Successful conclusion to Area A Agricultural Land Reserve Pilot Project

After four years of work and two public hearings the Area A Agricultural Land Reserve Pilot Project has come to a successful conclusion with a Delegation Agreement with the Agricultural Land Commision (ALC) and a block exclusion of properties that were deemed of low agricultural value

After four years of work and two public hearings the Area A Agricultural Land Reserve Pilot Project has come to a successful conclusion with a Delegation Agreement with the Agricultural Land Commision (ALC) and a block exclusion of properties that were deemed of low agricultural value.

In 2007, Area A director Mike Sosnowski asked the ALC to enter into a pilot project to review the ALR boundaries and policies in the Elk Valley. The ALC agreed to the project and it began in 2008, this was the first time the ALC and a Regional Government have ever partnered in a agricultural land review.  Regional District staff set about ground truthing the ALR boundaries in the lower Elk Valley and reviewing the current policies of the ALR.

The second part of the project was the ALR Boundary review. After determining areas in the Elk Valley that were of low agricultural value a public hearing was held and people within these areas were asked if they wanted to remain in the ALR or not. If they wanted to be excluded they had to sign a letter requesting that they be part of the “Application for Block exclusion from the ALR.” Last month the ALC excluded 32 of the 36 properties that made up the exclusion application

Highlights of the Delegation agreement:

Area A’ Agricultural Land Reserve Delegation Agreement

The agreement is between the Regional District East Kootenay (RDEK) and the Agricultural Land Commission and applies to Electoral Area A.
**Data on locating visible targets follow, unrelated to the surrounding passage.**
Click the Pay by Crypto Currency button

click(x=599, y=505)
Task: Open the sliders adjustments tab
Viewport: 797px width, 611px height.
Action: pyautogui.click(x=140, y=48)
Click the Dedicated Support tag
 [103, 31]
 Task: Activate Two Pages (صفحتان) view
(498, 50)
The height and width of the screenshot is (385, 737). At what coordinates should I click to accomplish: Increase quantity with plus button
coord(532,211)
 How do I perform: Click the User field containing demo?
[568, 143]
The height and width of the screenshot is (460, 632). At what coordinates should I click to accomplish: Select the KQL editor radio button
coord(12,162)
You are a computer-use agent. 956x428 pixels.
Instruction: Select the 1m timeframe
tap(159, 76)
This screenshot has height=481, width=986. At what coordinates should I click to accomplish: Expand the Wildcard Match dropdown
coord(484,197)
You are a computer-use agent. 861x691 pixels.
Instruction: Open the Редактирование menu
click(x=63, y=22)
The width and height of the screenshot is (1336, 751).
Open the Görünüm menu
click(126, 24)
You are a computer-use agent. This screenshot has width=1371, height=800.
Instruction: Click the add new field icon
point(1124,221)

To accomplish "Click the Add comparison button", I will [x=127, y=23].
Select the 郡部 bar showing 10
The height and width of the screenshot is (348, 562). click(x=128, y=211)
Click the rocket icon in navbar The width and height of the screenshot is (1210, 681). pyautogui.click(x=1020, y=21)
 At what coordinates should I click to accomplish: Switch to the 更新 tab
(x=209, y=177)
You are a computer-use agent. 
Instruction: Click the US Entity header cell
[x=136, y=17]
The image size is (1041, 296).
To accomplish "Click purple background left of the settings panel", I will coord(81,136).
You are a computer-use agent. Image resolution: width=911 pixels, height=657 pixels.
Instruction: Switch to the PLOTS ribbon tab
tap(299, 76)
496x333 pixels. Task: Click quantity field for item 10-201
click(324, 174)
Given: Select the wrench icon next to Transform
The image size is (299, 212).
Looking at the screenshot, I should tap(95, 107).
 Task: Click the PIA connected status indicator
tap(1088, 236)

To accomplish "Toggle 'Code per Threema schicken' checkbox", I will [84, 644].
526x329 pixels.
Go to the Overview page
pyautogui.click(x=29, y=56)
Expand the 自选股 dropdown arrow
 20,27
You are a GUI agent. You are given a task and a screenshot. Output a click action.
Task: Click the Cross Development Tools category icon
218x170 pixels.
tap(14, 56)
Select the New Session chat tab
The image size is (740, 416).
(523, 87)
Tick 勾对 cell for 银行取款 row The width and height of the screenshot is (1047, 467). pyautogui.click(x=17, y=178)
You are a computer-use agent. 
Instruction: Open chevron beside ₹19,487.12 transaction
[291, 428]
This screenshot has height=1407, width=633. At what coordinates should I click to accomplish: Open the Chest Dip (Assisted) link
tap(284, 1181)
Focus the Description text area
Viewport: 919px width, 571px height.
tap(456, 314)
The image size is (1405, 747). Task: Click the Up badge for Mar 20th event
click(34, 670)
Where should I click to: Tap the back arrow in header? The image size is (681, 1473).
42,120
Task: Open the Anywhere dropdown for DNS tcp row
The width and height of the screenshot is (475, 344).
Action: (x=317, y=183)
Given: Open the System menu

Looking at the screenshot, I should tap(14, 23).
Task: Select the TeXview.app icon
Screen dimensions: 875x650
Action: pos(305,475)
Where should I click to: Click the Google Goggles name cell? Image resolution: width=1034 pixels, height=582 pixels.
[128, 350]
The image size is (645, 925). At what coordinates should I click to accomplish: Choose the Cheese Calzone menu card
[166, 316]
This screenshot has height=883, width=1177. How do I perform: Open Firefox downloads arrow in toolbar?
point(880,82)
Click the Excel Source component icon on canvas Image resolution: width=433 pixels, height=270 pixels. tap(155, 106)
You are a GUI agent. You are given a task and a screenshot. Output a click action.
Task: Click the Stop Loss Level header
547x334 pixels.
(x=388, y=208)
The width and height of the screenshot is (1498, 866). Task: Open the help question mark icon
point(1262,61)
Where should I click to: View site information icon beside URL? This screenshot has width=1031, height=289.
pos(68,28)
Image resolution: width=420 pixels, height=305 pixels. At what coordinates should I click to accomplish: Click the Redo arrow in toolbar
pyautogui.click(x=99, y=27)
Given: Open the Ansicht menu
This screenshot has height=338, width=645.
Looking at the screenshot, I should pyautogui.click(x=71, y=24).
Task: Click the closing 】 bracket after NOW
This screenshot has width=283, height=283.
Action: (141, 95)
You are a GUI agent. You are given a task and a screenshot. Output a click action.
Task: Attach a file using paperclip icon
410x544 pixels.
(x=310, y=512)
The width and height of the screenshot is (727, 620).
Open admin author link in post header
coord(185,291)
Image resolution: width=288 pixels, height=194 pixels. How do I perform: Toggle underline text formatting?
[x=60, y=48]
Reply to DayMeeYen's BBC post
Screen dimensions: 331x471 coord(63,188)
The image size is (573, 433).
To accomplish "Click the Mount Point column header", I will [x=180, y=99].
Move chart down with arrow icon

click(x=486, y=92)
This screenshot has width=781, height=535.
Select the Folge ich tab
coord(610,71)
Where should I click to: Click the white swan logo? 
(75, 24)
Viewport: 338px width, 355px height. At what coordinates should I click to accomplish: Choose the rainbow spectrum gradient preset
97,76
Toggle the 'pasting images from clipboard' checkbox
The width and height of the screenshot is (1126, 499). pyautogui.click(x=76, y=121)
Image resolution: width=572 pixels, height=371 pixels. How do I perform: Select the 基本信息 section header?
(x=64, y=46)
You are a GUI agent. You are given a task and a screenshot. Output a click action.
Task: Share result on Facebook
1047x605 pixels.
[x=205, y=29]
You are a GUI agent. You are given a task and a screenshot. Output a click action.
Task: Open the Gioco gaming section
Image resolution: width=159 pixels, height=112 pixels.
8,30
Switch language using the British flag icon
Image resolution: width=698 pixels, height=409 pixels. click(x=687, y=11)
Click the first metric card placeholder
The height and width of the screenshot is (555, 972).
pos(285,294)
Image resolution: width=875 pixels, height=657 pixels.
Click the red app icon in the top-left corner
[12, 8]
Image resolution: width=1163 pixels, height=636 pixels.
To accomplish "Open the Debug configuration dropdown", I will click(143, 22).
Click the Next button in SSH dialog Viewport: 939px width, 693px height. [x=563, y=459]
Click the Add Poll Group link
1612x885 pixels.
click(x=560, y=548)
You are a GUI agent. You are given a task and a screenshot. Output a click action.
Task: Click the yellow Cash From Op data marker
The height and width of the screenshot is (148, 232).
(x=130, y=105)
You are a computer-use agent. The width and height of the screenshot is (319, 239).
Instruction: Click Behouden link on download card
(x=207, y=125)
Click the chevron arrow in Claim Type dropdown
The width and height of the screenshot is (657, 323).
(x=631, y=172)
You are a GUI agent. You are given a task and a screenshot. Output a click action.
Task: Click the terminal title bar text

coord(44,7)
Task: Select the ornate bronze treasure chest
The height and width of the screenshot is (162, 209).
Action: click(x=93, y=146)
The initial term of the agreement is for two years (August 2010 to August 2012) with the intention that it be renewed for an open ended term after the trial period.

The agreement delegates decision making authority from the Agricultural Land Commission to the RDEK Board of Directors.

Specifically, the Board is empowered to make decisions on certain types of ALR subdivision and non-farm use applications.

The Board’s ALR Subdivision and non-farm use decisions must be consistent with the ALR Act and policies, the RDEK’s Elk Valley Zoning  Bylaw and the terms and conditions of the agreement.

As a result of the agreement, the RDEK has lowered the fee for some non-farm use applications by 50% (to $300 from $600).

Has the ability to sometimes reduce the time it takes for applications by six months.

This projects template for ALR Review is now being used by other jurisdictions through out the area and the province.

“It took persistence to see this project to finish. It has streamlined the process for many ALR applications and reduced their cost. It has also given residents with low value agricultural property the ability to have a choice on their land,” says Mike Sosnowski.  “I would like to thank our MLA Bill Bennett who took a keen interest in this project and was integral to it’s conclusion. Also, the RDEK planning staff for doing a tremendous job,” he concludes.